Cezayir asıllı Fransız futbolcu Zinedine Zidane emekli olmadan önce hem ülkesinin hem de dünyanın en iyi futbolcuları arasındaydı.

Fransa’nın göçmenlere resmi bakış açısı ile uygulamadaki bakış açısında ciddi farklılıklar bulunmaktadır. Resmi ideolojide göçmenlere karşı eşitlik, kardeşlik ve özgürlük merkezli bir politika bulunmasına karşın pratikte bunu görmek ne yazık ki çok da mümkün değildir. Her ne kadar hükümette bulunan siyasi partinin görüşleri göçmen politikalarını değiştirse de bunlar birbirine birçok yönden benzerler.

Fransa'nın başkenti Paris'te balkondan sarkan 4 yaşındaki bir çocuğu binaya tırmanarak kurtaran Malili göçmen Mamoudou Gassama, sosyal medyada kahraman ilan edildi. Fransa Cumhurbaşkanı Emmanuel Macron, Elysee Sarayı'nda bizzat tebrik ettiği Gassama'yı vatandaş ilan etti.

Fransa’ya göç etmenin tarihi çok eski zamanlara kadar gider. 19. yüzyılda sanayi devrimi sonrası fabrikaların ve iş imkânlarının artması nedeniyle şehirlere göç arttı. Bunun yanında sanayinin kurulmadığı ve iş imkânlarının kıt olduğu ‘daha az gelişmiş’ ülkelerin vatandaşları sanayisi büyüyen ülkelere doğru göçmüşlerdir.
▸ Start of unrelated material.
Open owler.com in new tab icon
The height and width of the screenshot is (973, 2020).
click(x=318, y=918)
Yirminci yüzyılda da Fransa’ya iş bulma amacıyla gelen insanların sayısı artarak devam etmiştir. Fransa’ya gelen göçmenlerin içerisinde komşu ülke vatandaşlarının bulunmasının yanı sıra eski sömürge devletlerinin vatandaşları da yer aldı.

Ülkeye yasa dışı olarak giren vatandaşlar tren raylarının etrafında yaşam mücadelesi veriyor.
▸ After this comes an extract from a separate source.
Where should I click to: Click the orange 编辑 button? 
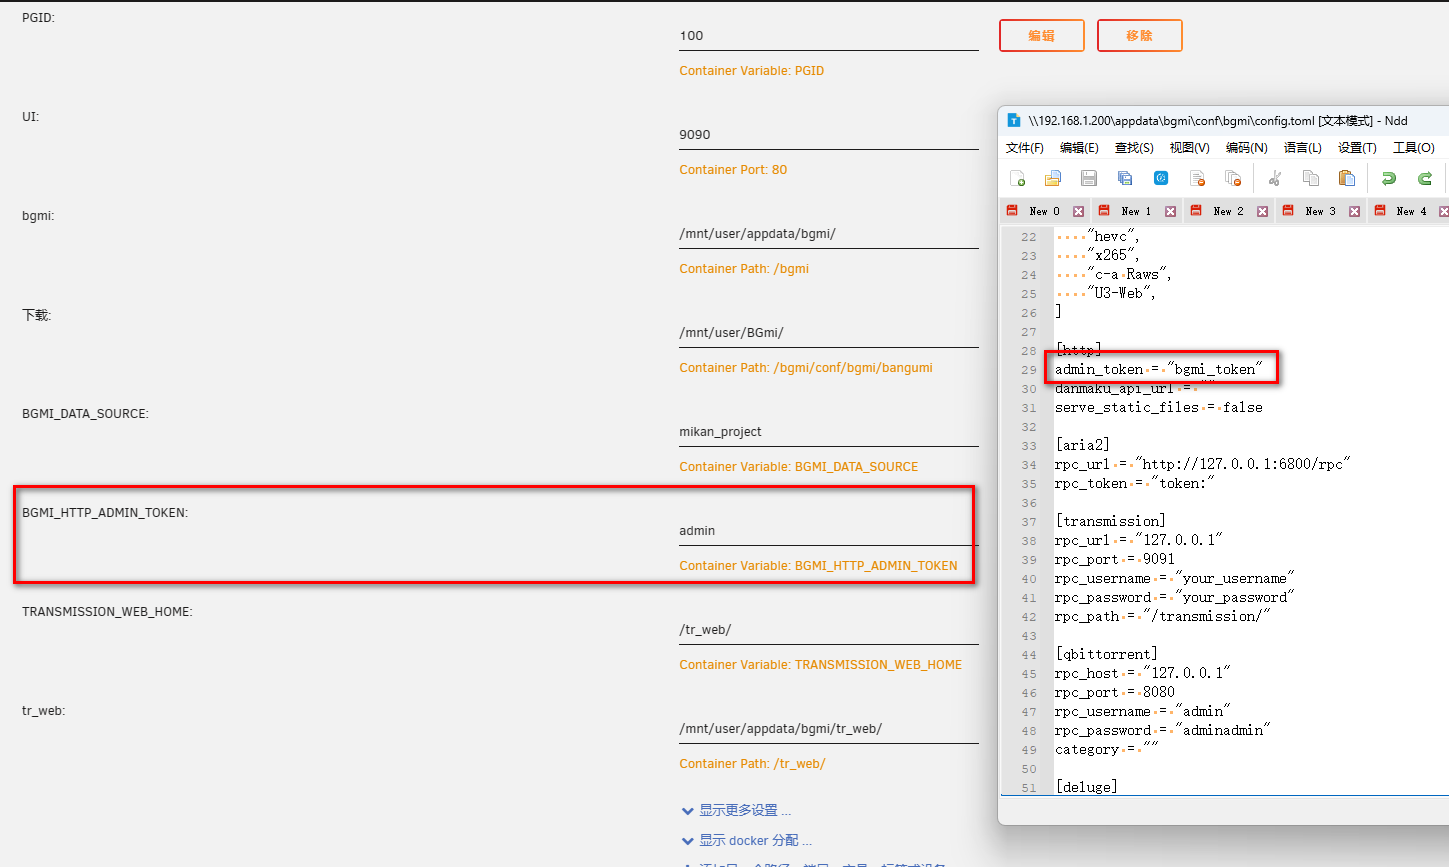[1042, 35]
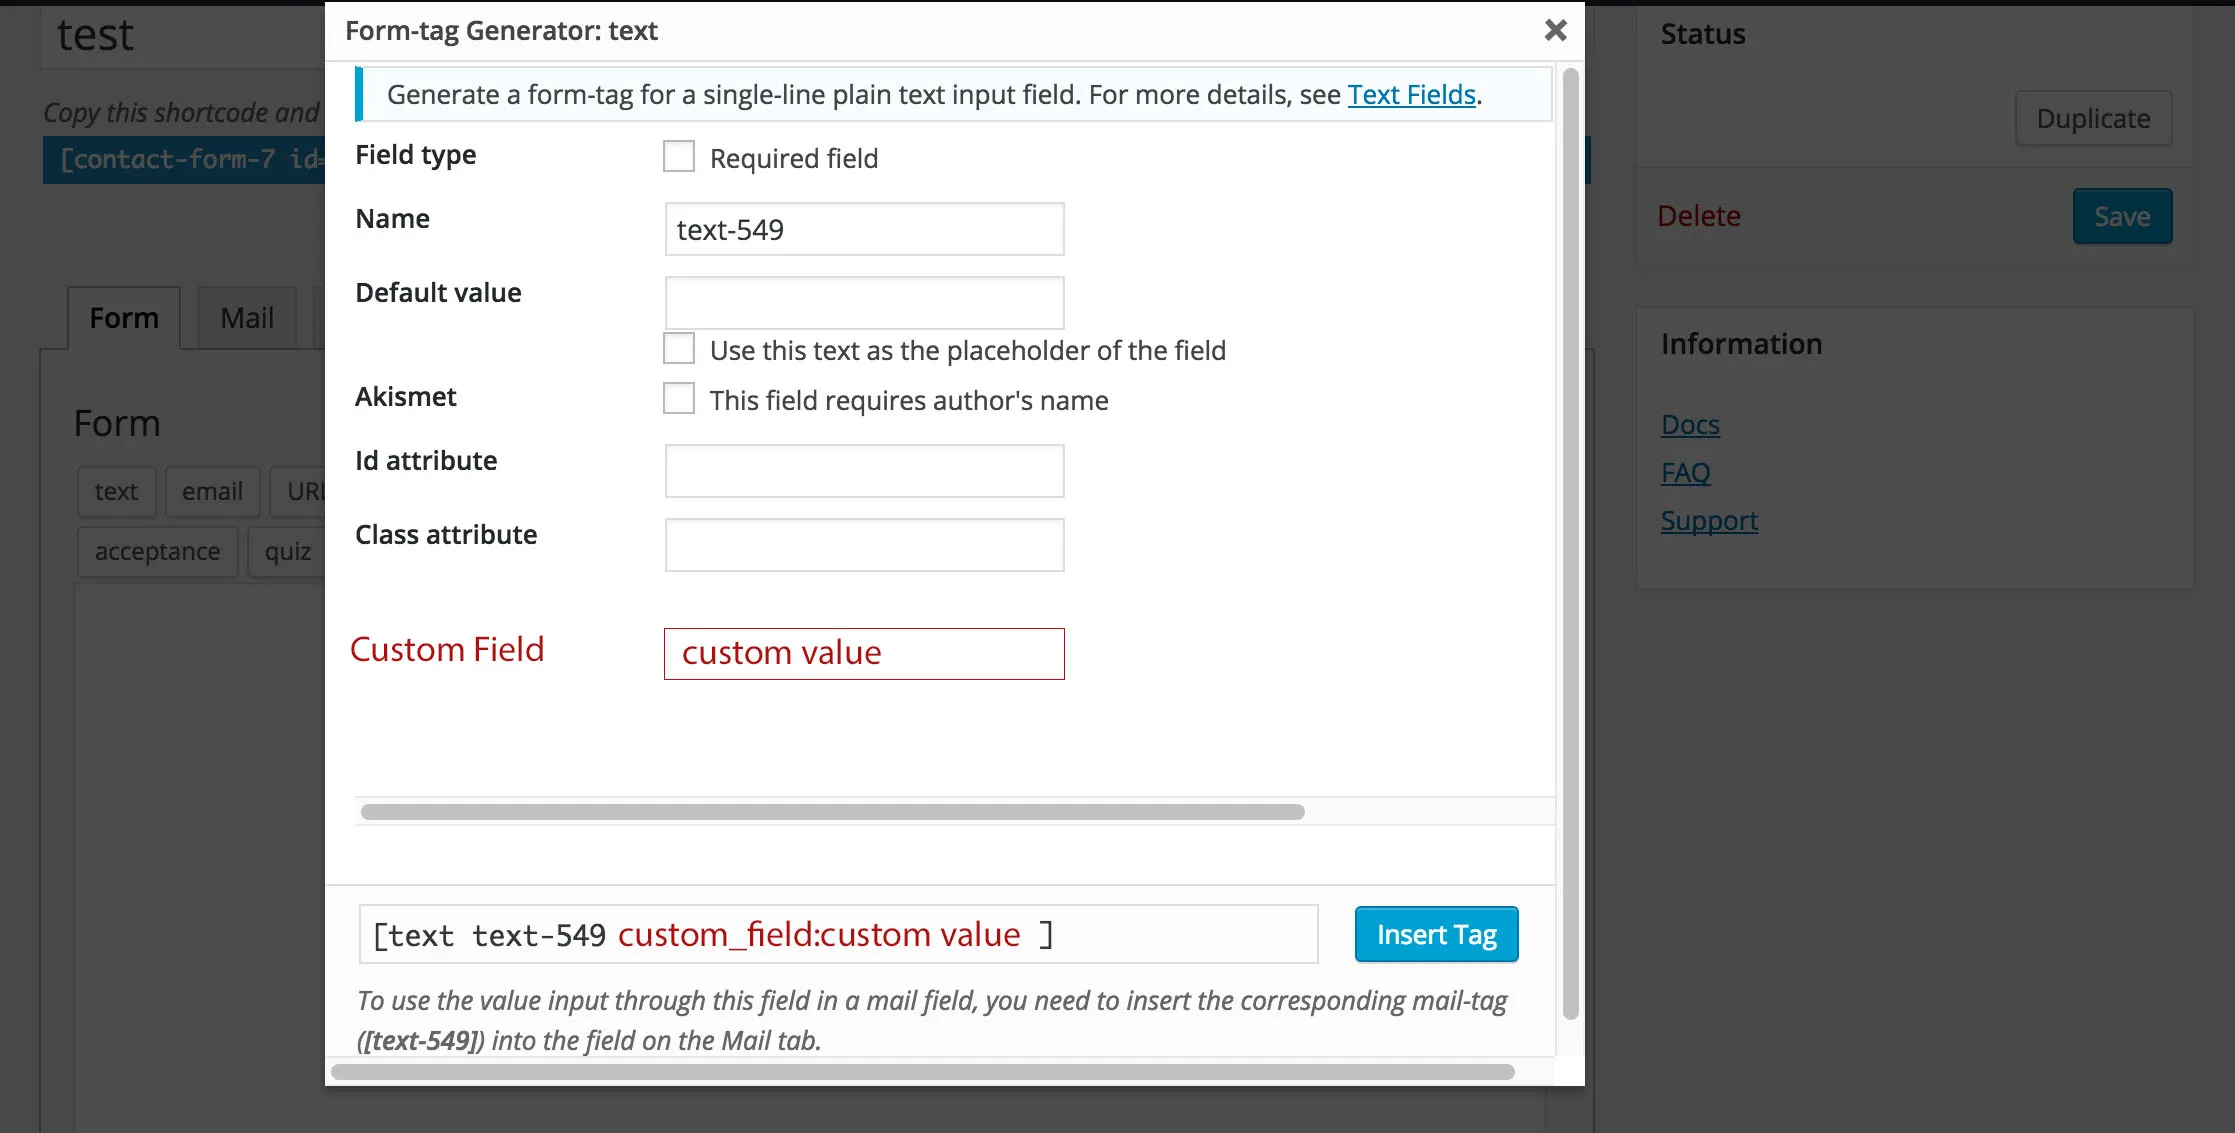Open the FAQ link
Viewport: 2235px width, 1133px height.
click(1685, 473)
Birinci Dünya Savaşı sonrası Fransa’daki etnik çeşitlilik artmaya başladı. Ülkeye yaşanan bu göç dalgaları nedeniyle hükümet İkinci Dünya Savaşı sonrası denetimlerini hızlandırarak “Ulusal Göç Ofisi’ni” kurdu. Fransız hükümeti bu ofis vasıtasıyla ülkeye gelen yoğun göçü tek bir elden kontrol etmeye başladı.

Ülkeye gelen göçler nedeniyle Fransız halkı içerisinde de çeşitli huzursuzluklar baş gösterdi. Yapılan anketler gösterdi ki Fransız vatandaşları işsizlik ve rekabet, yabancı düşmanlığı ve ekonomik nedenler nedeniyle göçmenler hakkında olumsuz görüşlere sahipler.
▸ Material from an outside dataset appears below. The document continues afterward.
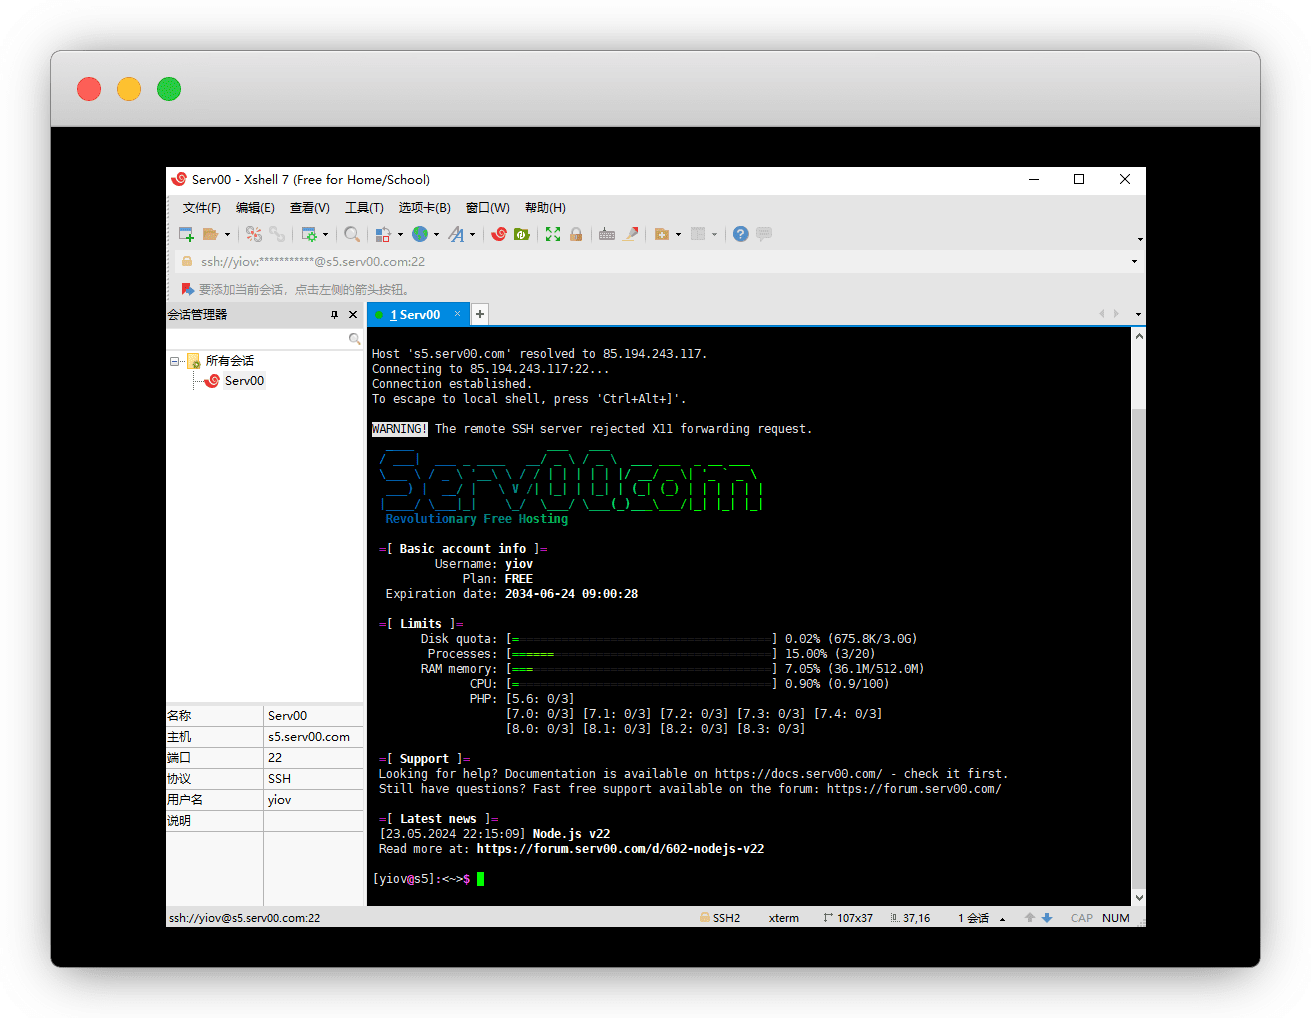Click the blue Help question mark icon
The width and height of the screenshot is (1311, 1018).
(740, 234)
ABD’de gerçekleşen 11 Eylül olayları sonrası ülkede Müslümanlara yönelik olumsuz tepkiler ve saldırılar da ortaya çıktı. Bu saldırıların hızla artışı fiziksel şiddete varan sonuçlar doğurdu.

Fransa'nın Dijon kenti yakınlarındaki Genlis kasabasında, bir caminin önündeki demir parmaklıklara domuz kafası asıldı. Polis olayla ilgili soruşturma başlattı.

Günümüzde özellikle Suriye’den gelen yoğun göç dalgası nedeniyle Fransa da diğer Avrupa ülkeleri gibi göçmenlere karşı sert uygulamalarda bulunmaktadır. Fakat bu uygulamalar içeride bulunan milyonlarca Afrika asıllı Fransız vatandaşının da tepkisini çekmektedir. Cumhurbaşkanı Macron’un kendi eliyle zaman zaman göçmenlere vatandaşlık verip boy boy fotoğraf çektirmesi de bu tepkileri dindirmeye yetmemektedir.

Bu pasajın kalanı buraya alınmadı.